Good morning world and all who inhabit it

Yeah, yeah, yeah—I know I haven’t posted anything in a couple of weeks, which will probably knock a couple points off the ‘ole 4450 rubric, but I’m back to tell you about an experience I had this past week. I’ll take you through it, but I won’t tell you the end result — you’ll have to read the Missourian story I wrote about it. Here goes.

I practically lived at the Boone County Courthouse for three days.

Yeah, really. Being on the public safety & health beat this semester, I’ve covered several court proceedings, but never any trials before Wednesday afternoon. I was plucked from the newsroom to replace another reporter on my beat who was covering this trial and had other obligations.

So, starting at 2 p.m. this past Wednesday, I planted myself in the ceremonial courtroom, a cavernous room with turquoise walls, wooden benches and terrible acoustics. This was the middle of the first day of a trial where the charges against the defendant were first-degree rape and second-degree robbery.

That afternoon, I watched the victim testify. I will never forget what she looked like. I watched as she steeled herself to tell her version of events, then as she completely broke down during cross-examination when the public defender repeatedly accused her of lying in a pre-trial hearing. Her cries of “I must have been confused, that’s not what I meant to say,” over and over again, pleading for understanding, tore through me. I just kept thinking how this young woman could easily have been me or any of my friends.

The trial continued until 8 p.m. that night. I returned to the courtroom around 11 a.m. Thursday morning when DNA evidence that seemed to all but condemn the defendant was presented. Then I watched as the defendant, who spoke through two Arabic interpreters, spun a yarn that seemed, to me and to the assistant prosecutor, like a tale crafted specifically to explain away each of the many wounds the victim accumulated that night: she was so drunk that she fell down at least three times and scraped her knees and face repeatedly. He couldn’t explain the bruises on her neck.

■ DATA:
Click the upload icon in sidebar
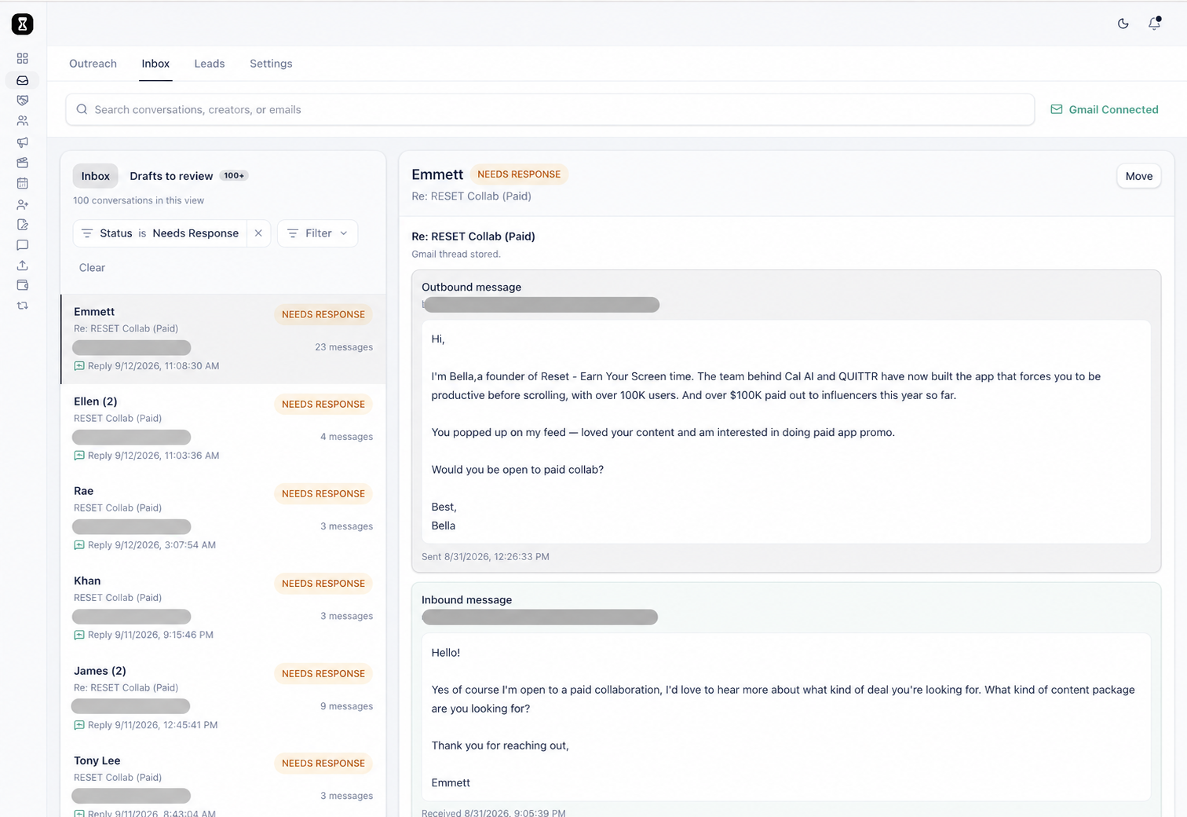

■ WHAT TO DO: Can you extract the part of the post about covering a courthouse trial from "That afternoon, I" to "of my friends.", copying it word for word?

■ SOLUTION TO THIS PROBLEM:
That afternoon, I watched the victim testify. I will never forget what she looked like. I watched as she steeled herself to tell her version of events, then as she completely broke down during cross-examination when the public defender repeatedly accused her of lying in a pre-trial hearing. Her cries of “I must have been confused, that’s not what I meant to say,” over and over again, pleading for understanding, tore through me. I just kept thinking how this young woman could easily have been me or any of my friends.